▸ TASK PROMPT: Skip the pictures. Quote every line below, exactly, from the one with "You are a GUI" through the final line.

(Dataset entries)
== Segment start ==

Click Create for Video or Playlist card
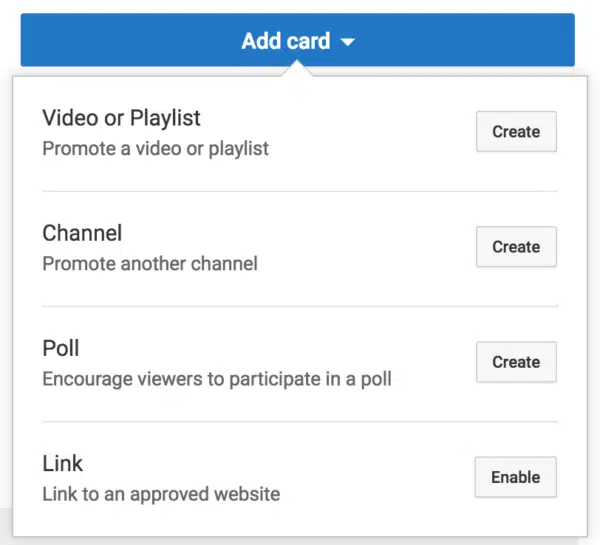Viewport: 600px width, 545px height. pos(516,132)
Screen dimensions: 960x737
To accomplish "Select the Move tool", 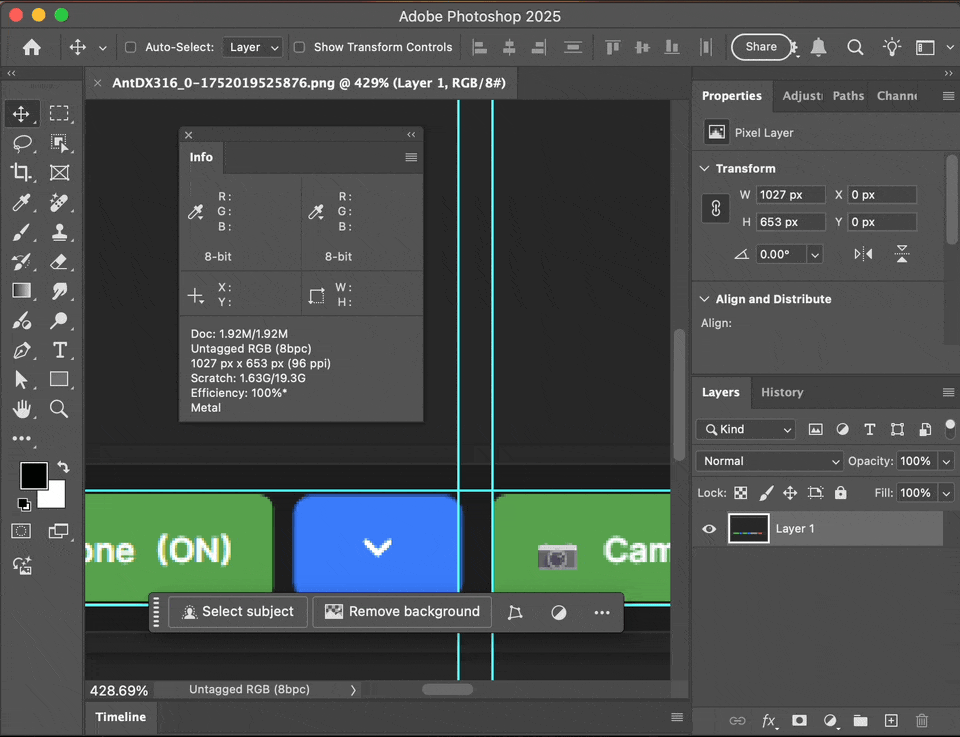I will tap(22, 113).
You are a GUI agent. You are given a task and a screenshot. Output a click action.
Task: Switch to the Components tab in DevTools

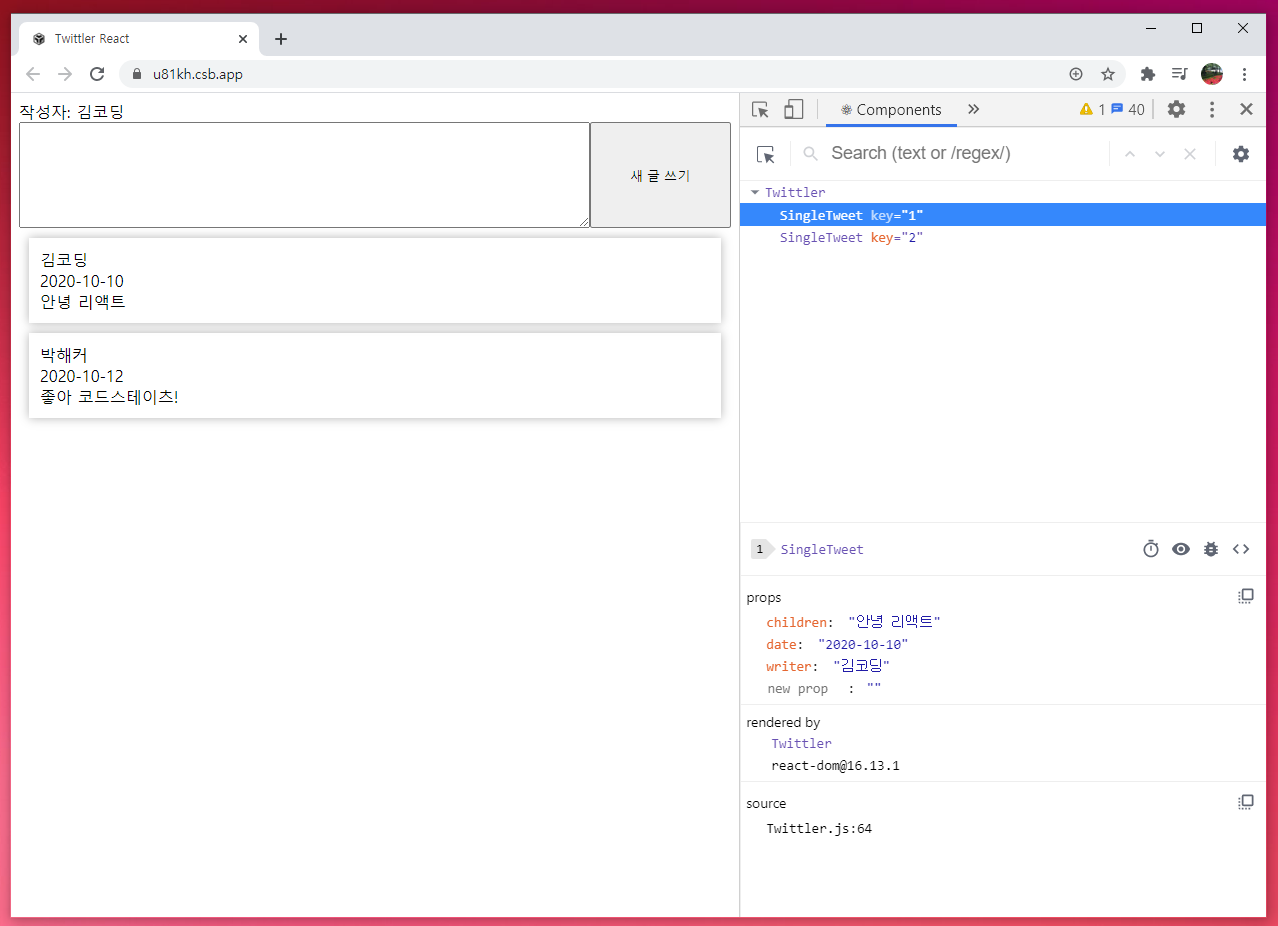[x=890, y=109]
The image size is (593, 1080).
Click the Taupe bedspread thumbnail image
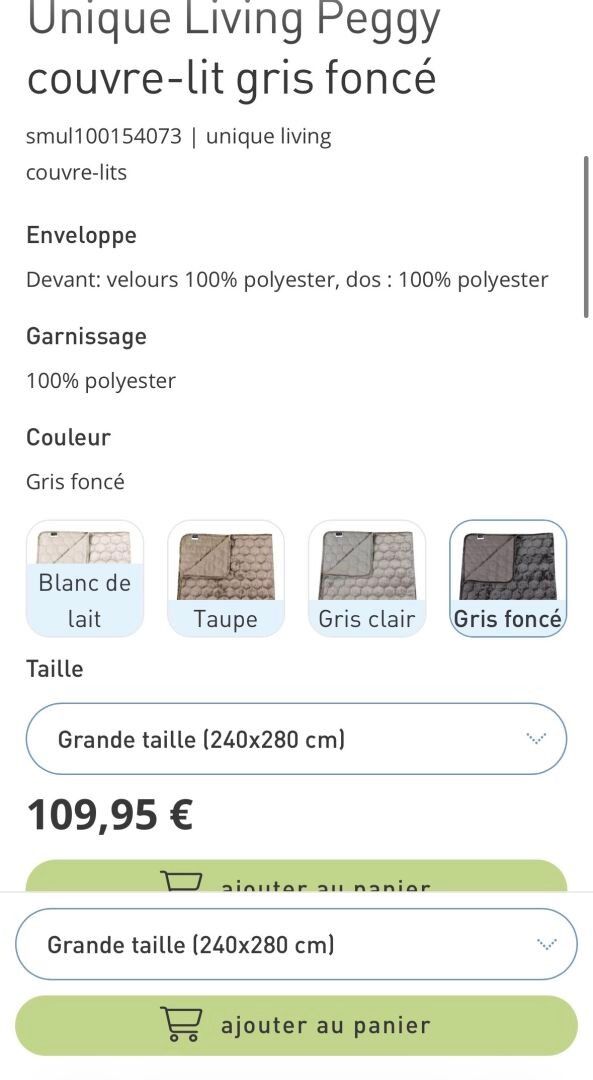pyautogui.click(x=226, y=565)
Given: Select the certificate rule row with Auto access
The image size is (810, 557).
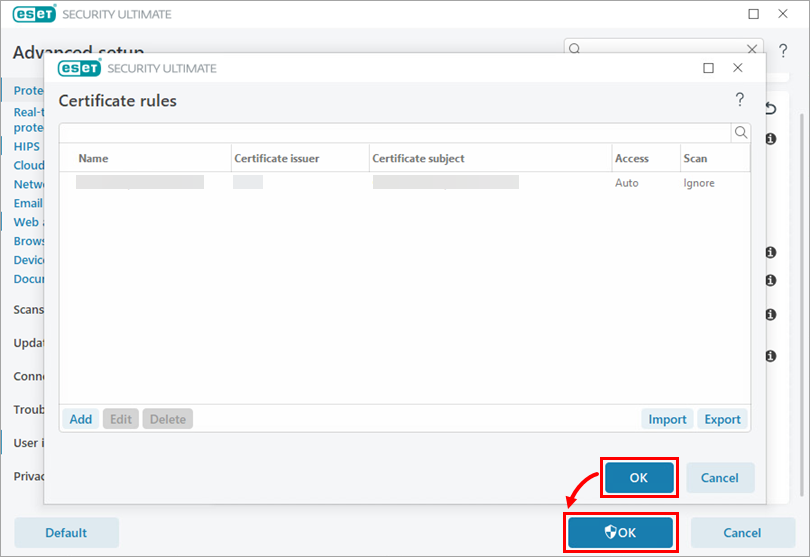Looking at the screenshot, I should click(x=400, y=183).
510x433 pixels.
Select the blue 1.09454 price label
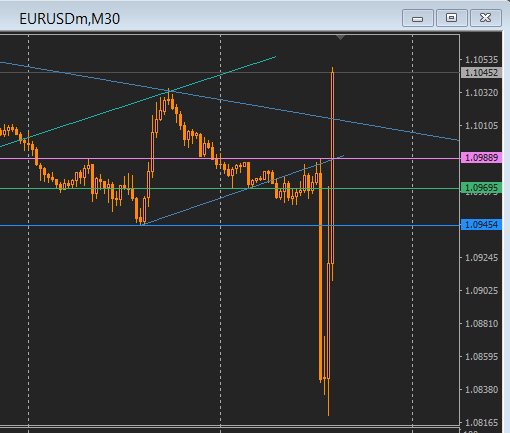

== Segment end ==

▸ YOUR SOLUTION:
You are a GUI agent. You are given a task and a screenshot. Output a click action.
Task: Switch to the Components tab in DevTools

[x=890, y=109]
The image size is (593, 1080).
Click the Taupe bedspread thumbnail image
pyautogui.click(x=226, y=565)
Given: Select the certificate rule row with Auto access
The image size is (810, 557).
Looking at the screenshot, I should click(x=400, y=183).
510x433 pixels.
Select the blue 1.09454 price label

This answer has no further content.